Memoir in Fiction January 21, 2013
Posted by Carolyn Burns Bass in literary fiction, novelography.trackback
MediaMonday for January 21, 2013: The Narrator in Fiction, a discussion focused on this essay by Steve Almond in January 11, 2013 New York Times magazine.
Write what you know. This—along with show, don’t tell—is taught in writing classrooms across the globe. Many nascent writers use the write what you know principle to the point that their fiction is little but thinly veiled memoir. This brand of therapeutic writing often meanders without plot, features cardboard or predictable characters, and is overly sentimental. Fictionalizing real life with meaningful and authentic prose is not for beginners. Friday’s guest host is Michael Kimball, whose new novel, Big Ray, is as much memoir as it is fiction.
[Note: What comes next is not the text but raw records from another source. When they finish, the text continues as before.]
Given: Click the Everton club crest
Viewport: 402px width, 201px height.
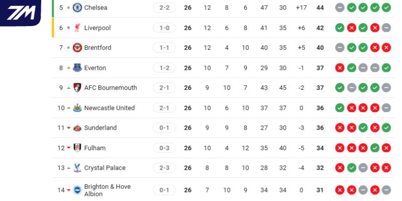Looking at the screenshot, I should [77, 68].
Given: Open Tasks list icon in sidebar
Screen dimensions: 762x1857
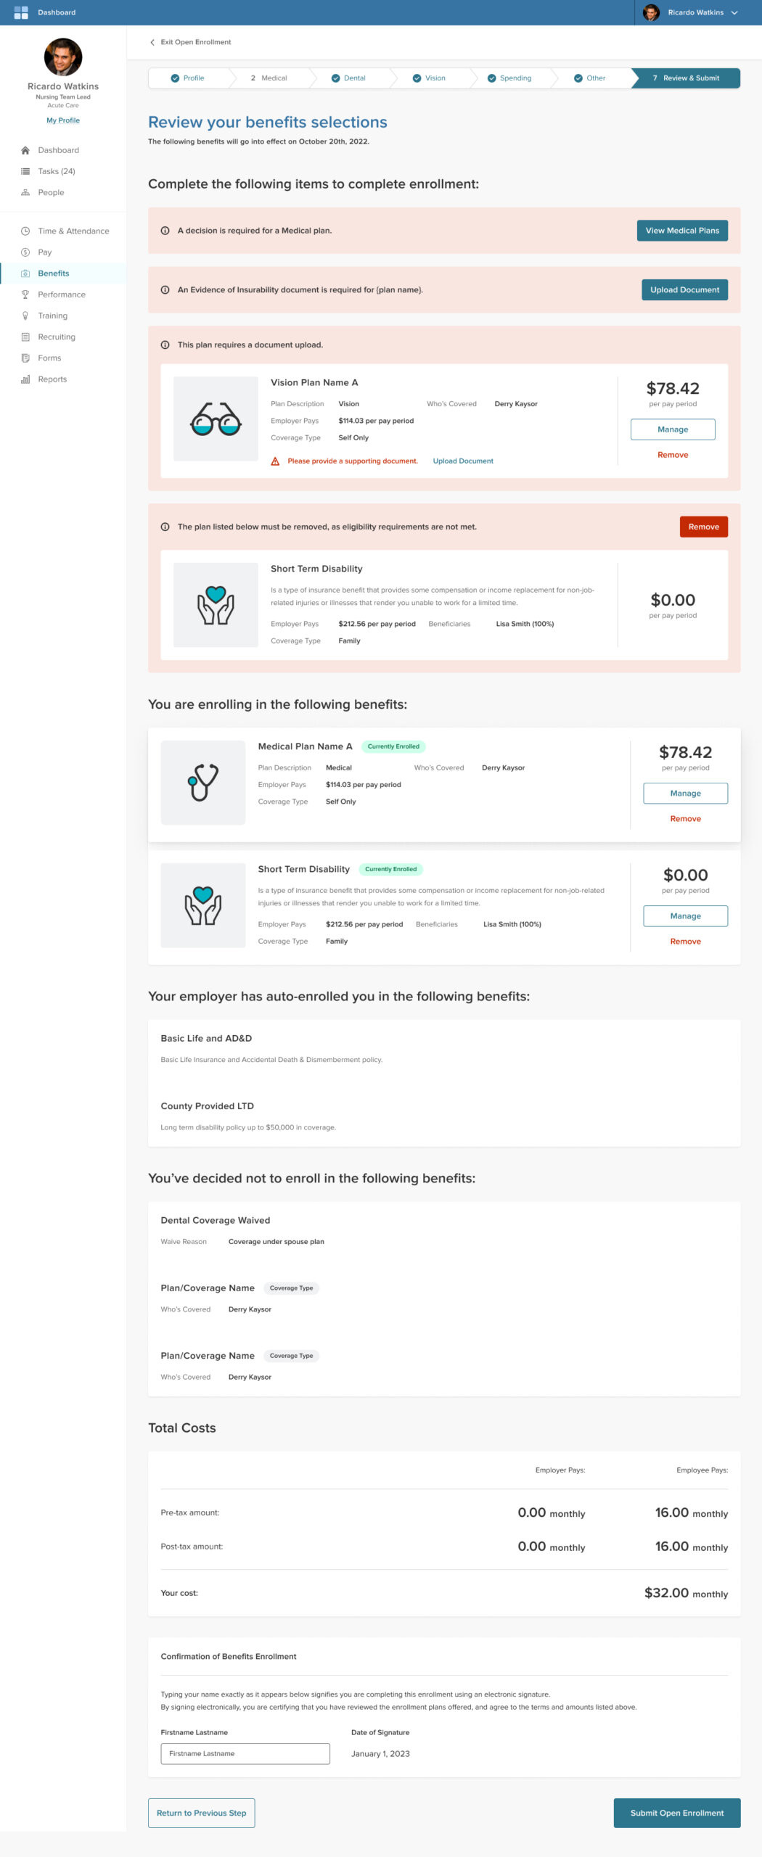Looking at the screenshot, I should 25,171.
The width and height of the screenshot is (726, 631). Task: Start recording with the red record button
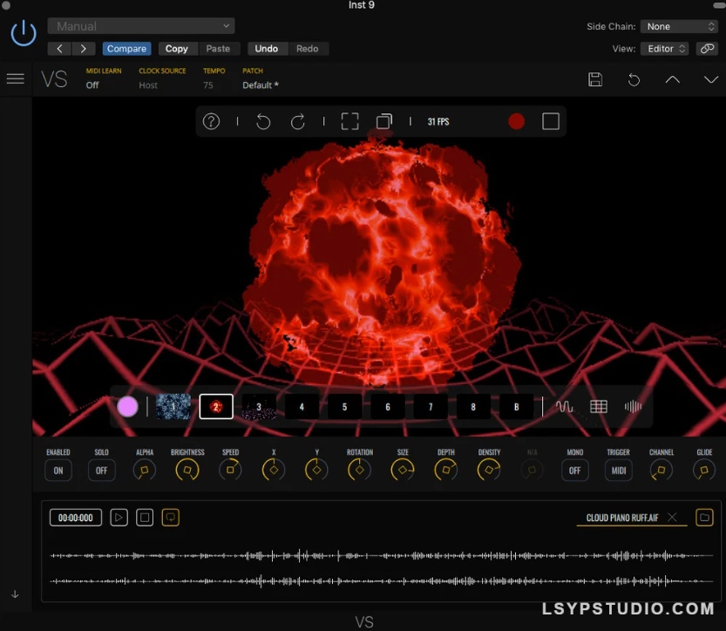[x=516, y=122]
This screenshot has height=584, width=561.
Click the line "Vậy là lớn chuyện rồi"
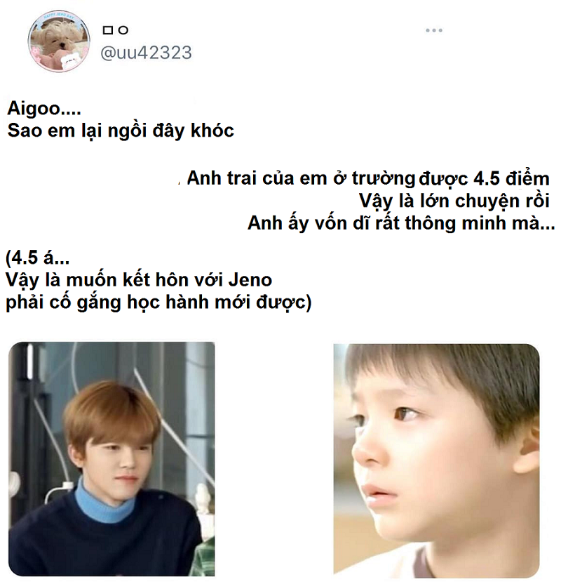pyautogui.click(x=454, y=201)
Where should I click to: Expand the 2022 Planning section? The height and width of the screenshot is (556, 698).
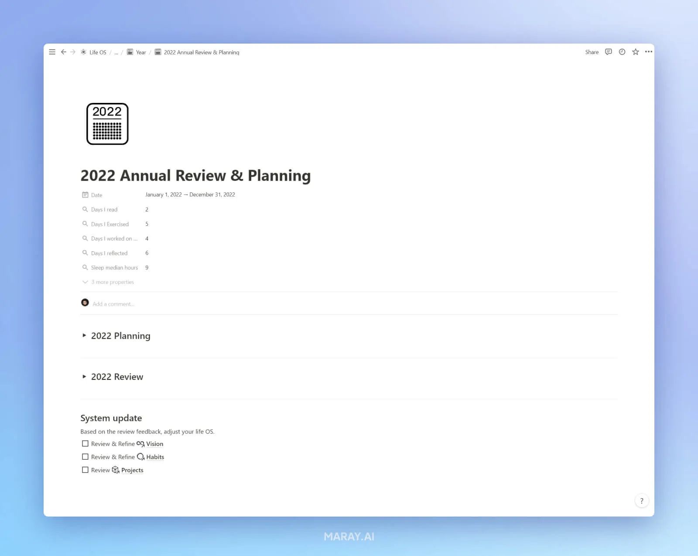[84, 335]
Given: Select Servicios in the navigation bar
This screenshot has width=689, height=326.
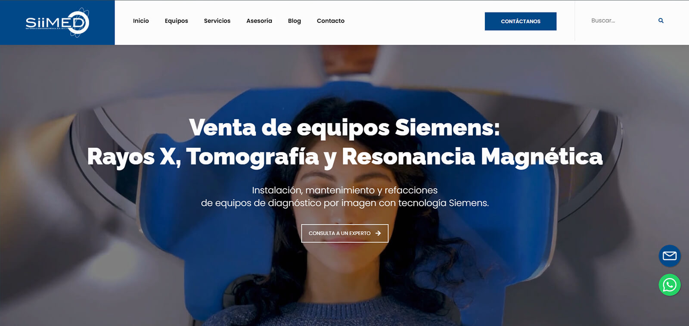Looking at the screenshot, I should (x=217, y=21).
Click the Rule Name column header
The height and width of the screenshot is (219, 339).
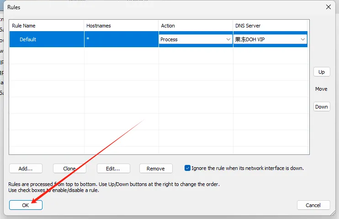(x=47, y=26)
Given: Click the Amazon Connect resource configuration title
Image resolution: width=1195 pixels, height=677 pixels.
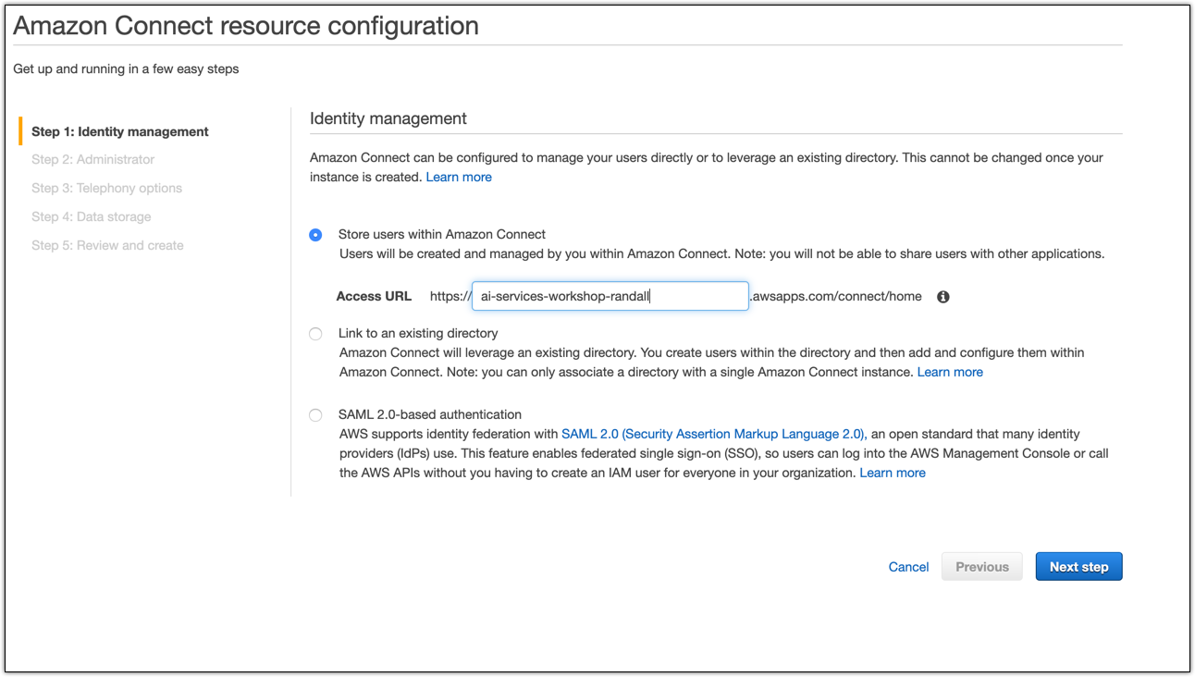Looking at the screenshot, I should click(246, 26).
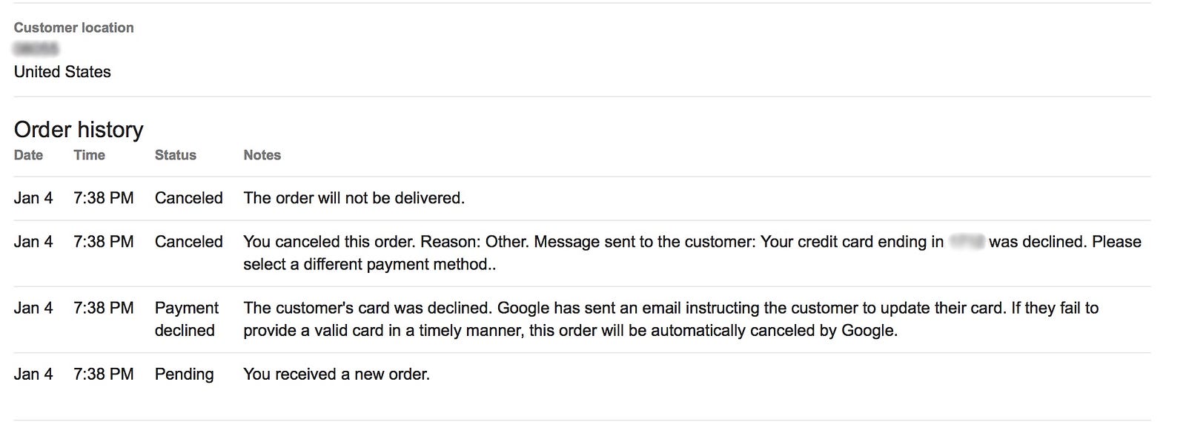1186x422 pixels.
Task: Click the 7:38 PM time in Payment declined row
Action: point(103,308)
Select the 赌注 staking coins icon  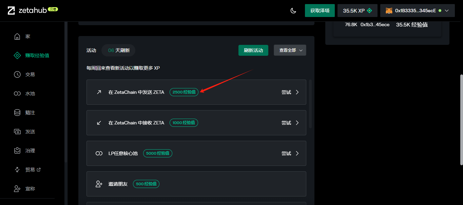[x=17, y=113]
Michael Kimball makes no excuses for the autobiographical details found in his novels. His new novel, Big Ray, is based on the relationship between him and his father. His father wasn’t just grossly obese. He was mean. Cruel. Abusive. Predatory. Kimball admits to the shame he felt as a child growing up with an excessively fat father, how he was teased and ridiculed because of his father. All of this comes out in Big Ray, which Kimball admits began as a memoir.
It’s not just the excess pounds that weigh down the father in Big Ray. He’s a small, small man trapped in a huge body. Once a lean, mean Marine, Ray made only one automatic promotion from private to private first class after two years of service. By the time he is discovered dead in a chair in his apartment, Ray weighs more than 500 pounds. With short, addictive sections abounding with grit, humor, pathos and insight, Kimball plots the path to Ray’s destructive life. We never feel sorry for Ray, his meanness is too fervid. What we feel instead is relief that a person, any person, could escape the singularity of such a presence to achieve normality by ordinary standards. Though fictionalized for storytelling’s sake, we are impressed that such a person could write about an abusive parent with such honesty, journalistic acumen, and psychological understanding. Does Kimball—or his character Daniel—forgive his father for the abuse and excess of his life? Would you?
Michael Kimball is the author of five books, including Big Ray (which The Wall Street Journal calls “mesmerizing”), Dear Everybody (which The Believer calls “a curatorial masterpiece”), and Us (which Time Out Chicago calls “a simply gorgeous and astonishing book”). His work has been on NPR’s All Things Considered and in Vice, as well as The Guardian, Bomb, Prairie Schooner, Post Road, New York Tyrant, etc. His work has been translated into a dozen languages—including Italian, Spanish, German, Chinese, Korean, and Greek. He is also responsible forMichael Kimball Writes Your Life Story (on a postcard), a couple ofdocumentaries, the 510 Readings, and the conceptual pseudonym Andy Devine. Big Ray is published by Bloomsbury USA, Bloomsbury Circus (UK), and will be released in January 2013 in Australia.